メリーゴーランドの傍で出会ってから、私はずっとピピの餌係として働いている。あれから何年経ったのかもわからない。私がピピに初めて与えた餌は私の元両親で、彼らはとっくに消化されてしまっただろうけれど、そもそもピエロは排泄をしないので考えようによっては彼らはまだピピの中に居るわけだ。
「急がなきゃ。レイタと約束してるの」
レイタは、私が殺さなくてはいけない。私が殺して、ピピに食べさせてやらなくては。それが仕事だから。

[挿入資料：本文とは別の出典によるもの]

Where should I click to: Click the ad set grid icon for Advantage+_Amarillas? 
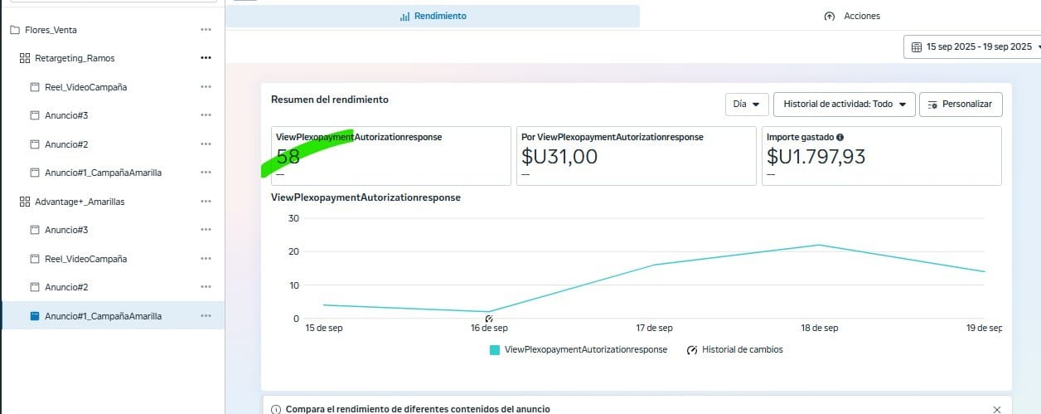point(24,202)
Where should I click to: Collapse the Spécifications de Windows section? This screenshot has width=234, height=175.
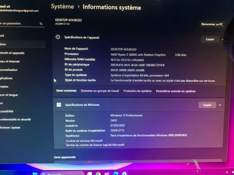click(220, 105)
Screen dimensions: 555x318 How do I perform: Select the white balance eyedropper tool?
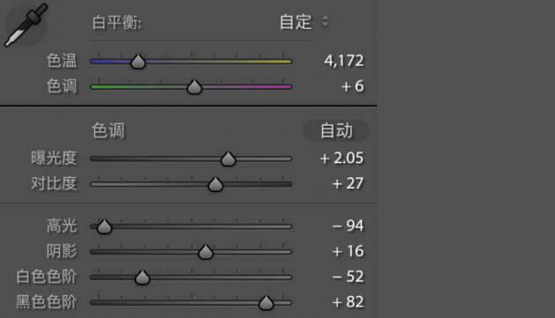(x=26, y=25)
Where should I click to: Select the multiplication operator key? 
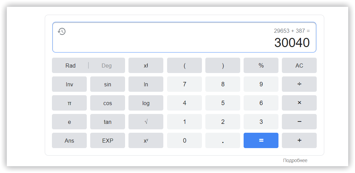point(299,103)
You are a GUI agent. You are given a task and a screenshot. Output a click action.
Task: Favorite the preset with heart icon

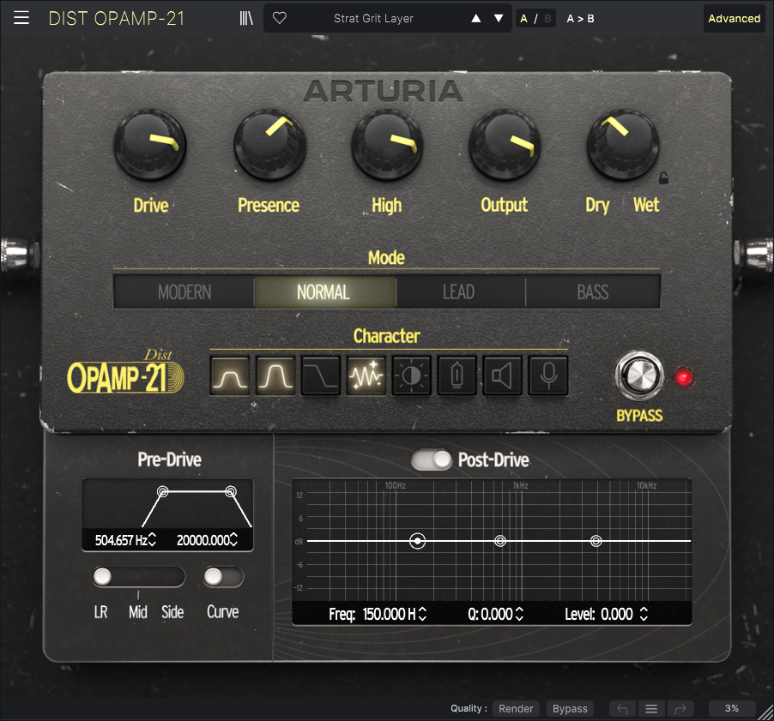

編み物売りが再び口を開く前に、ガレージの外から悲鳴が聞こえた。間を置かず、何かが割れるような鋭い音が響く。私は片方だけ残った靴を脱ぐと、底に仕込んでおいた剃刀を剥ぎ取ってスカートのポケットに入れた。心もとない道具だが、無いよりましだ。
「行かなきゃ」
ガレージのシャッターは閉まっていたが、出入り口の鍵は開いていた。裸足で外に飛び出すと、雨に濡れた地面が酷く冷たい。空はもう群青に変わっている。ピピに餌をやる時間は、とっくに過ぎている。何でだろう。ほんの半日離れただけなのに、ピピが酷く懐かしい。
「ピピ!」
ピピに無性に会いたかった。私はピピの名前を叫んで、雨の中を駆け出した。編み物売りの老婆は、追いかけては来なかった。